[Dataset entries]
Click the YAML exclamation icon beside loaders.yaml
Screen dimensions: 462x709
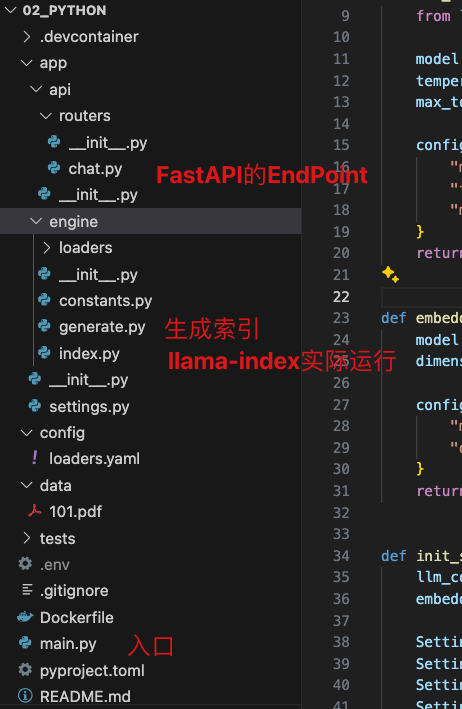tap(35, 458)
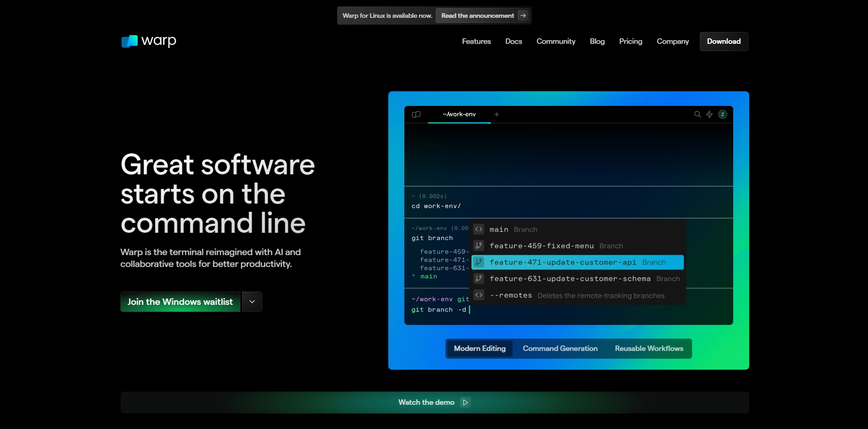The width and height of the screenshot is (868, 429).
Task: Add a new terminal tab with plus icon
Action: click(497, 115)
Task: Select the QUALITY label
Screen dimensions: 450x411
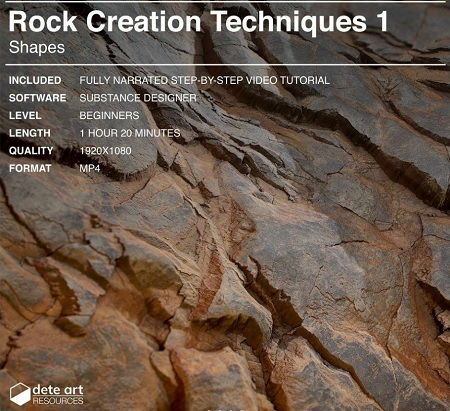Action: point(31,151)

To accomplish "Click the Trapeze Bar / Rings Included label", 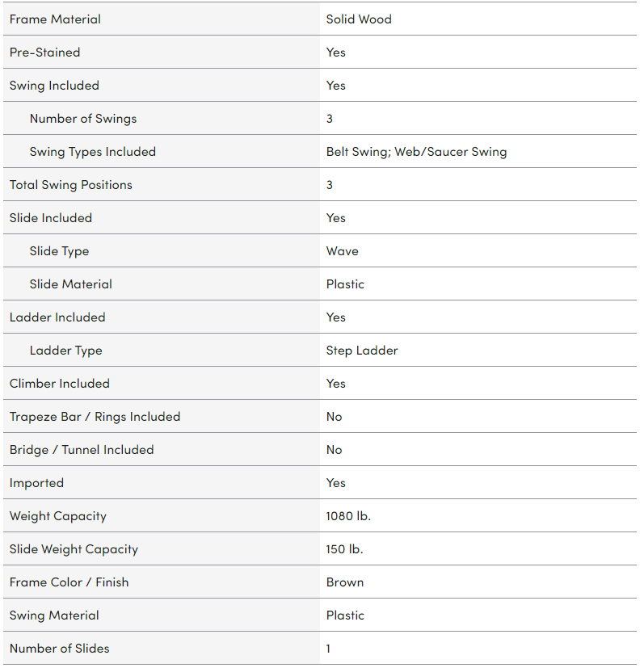I will click(x=95, y=417).
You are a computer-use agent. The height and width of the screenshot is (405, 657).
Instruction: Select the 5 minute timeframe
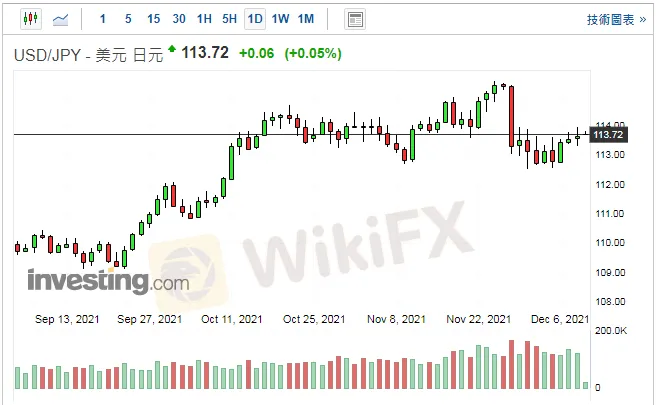(127, 19)
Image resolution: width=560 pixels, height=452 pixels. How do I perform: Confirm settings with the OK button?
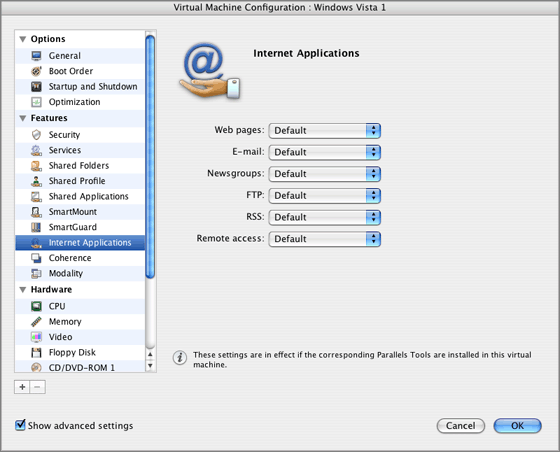click(518, 426)
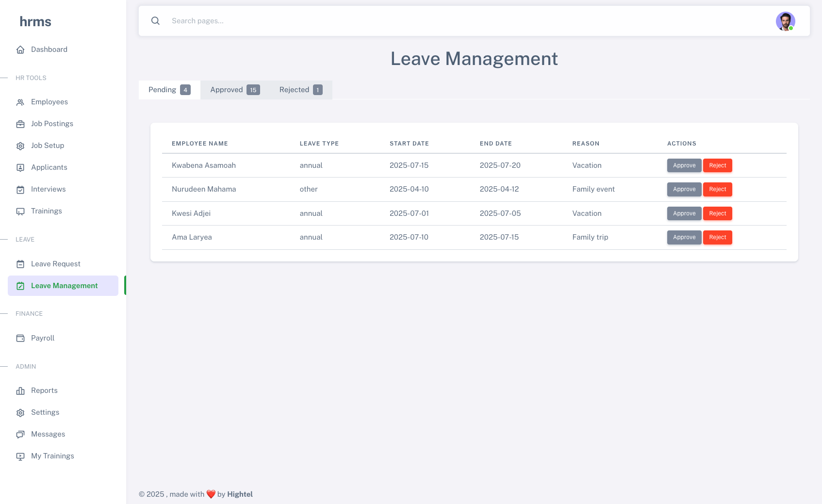
Task: Click the Messages chat bubble icon
Action: [x=20, y=435]
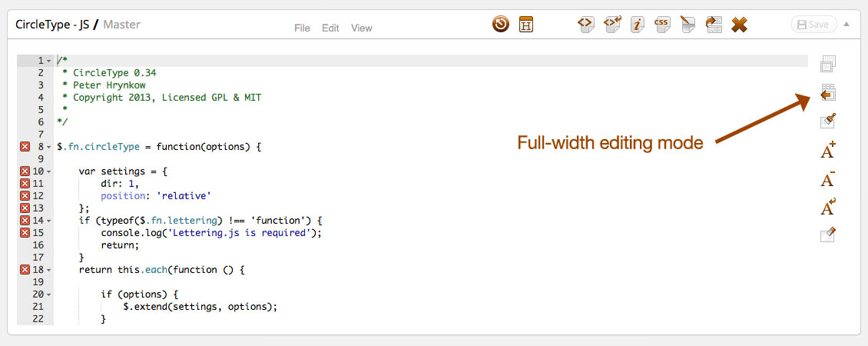Click the orange X delete icon
The height and width of the screenshot is (346, 868).
pos(739,25)
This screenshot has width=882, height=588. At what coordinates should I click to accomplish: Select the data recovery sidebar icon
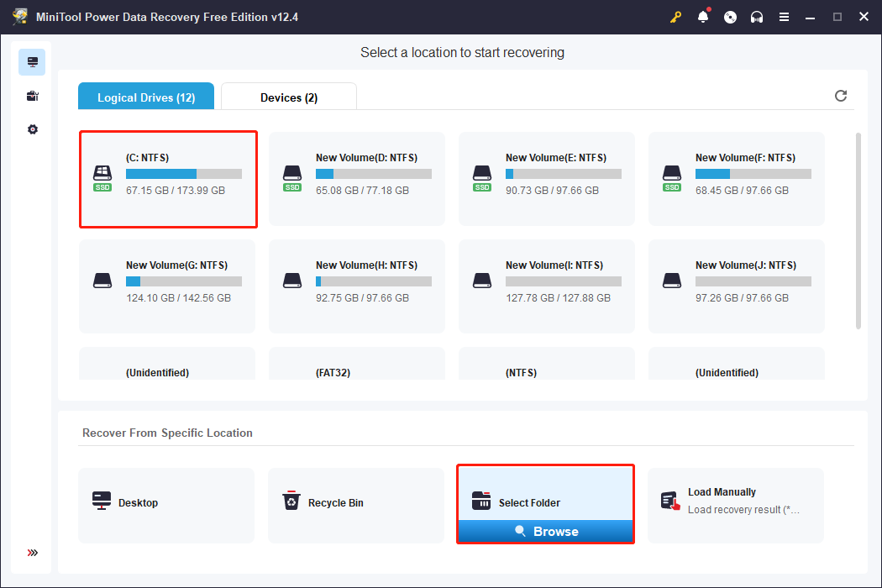pyautogui.click(x=31, y=61)
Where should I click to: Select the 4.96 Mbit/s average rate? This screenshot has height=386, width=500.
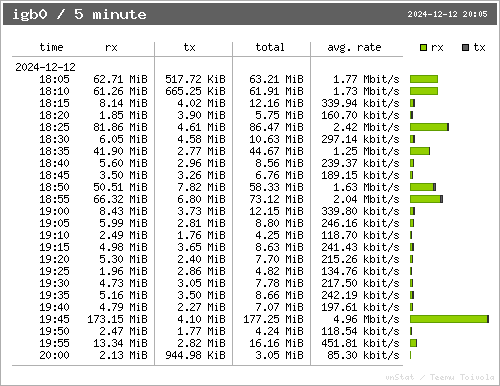tap(366, 319)

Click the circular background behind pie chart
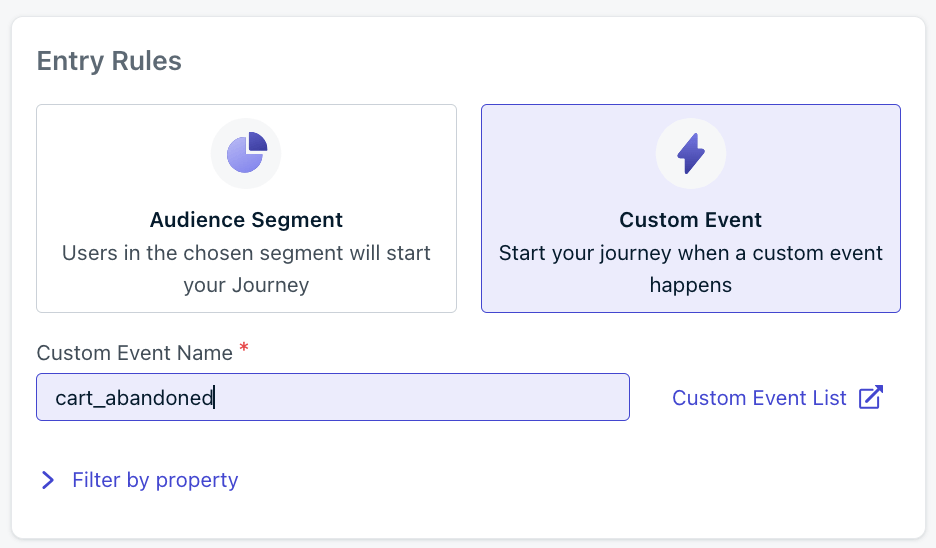246,153
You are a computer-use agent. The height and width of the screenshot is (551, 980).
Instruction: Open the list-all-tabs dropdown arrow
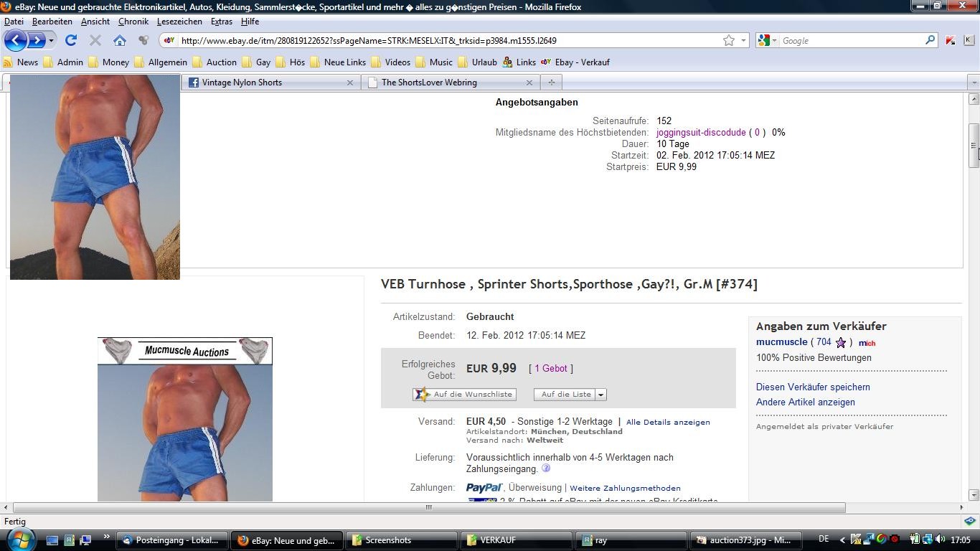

## Task description
The required answer is each line of the entries containing the string "agent".

## Answer to this problem
You are a computer-use agent. The height and width of the screenshot is (405, 657).
You are a computer-use agent. The height and width of the screenshot is (551, 980).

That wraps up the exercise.